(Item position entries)
* start *

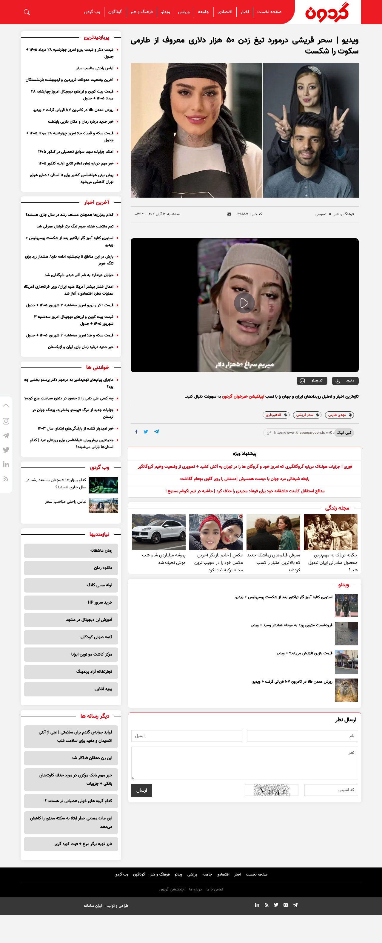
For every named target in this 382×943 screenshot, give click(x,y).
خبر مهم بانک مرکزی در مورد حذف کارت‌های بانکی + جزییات (75, 779)
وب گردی (92, 12)
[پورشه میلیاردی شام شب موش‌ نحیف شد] (159, 532)
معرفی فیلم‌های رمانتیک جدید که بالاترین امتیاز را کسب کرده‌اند (273, 563)
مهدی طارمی (337, 415)
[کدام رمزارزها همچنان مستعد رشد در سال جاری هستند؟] (103, 485)
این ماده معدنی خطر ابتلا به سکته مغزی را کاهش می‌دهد (71, 822)
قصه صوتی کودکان (96, 637)
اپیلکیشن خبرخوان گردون (243, 396)
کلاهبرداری (273, 415)
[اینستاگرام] (5, 422)
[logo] (328, 12)
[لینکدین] (5, 465)
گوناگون (115, 12)
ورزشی (184, 12)
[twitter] (146, 432)
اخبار (245, 12)
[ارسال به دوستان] (229, 214)
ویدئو (165, 12)
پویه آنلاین (103, 689)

* end *

▸ Goal
List every line in the records above that contains the string "فیلم". Case counts.

▸ Answer for this exercise
معرفی فیلم‌های رمانتیک جدید که بالاترین امتیاز را کسب کرده‌اند (273, 563)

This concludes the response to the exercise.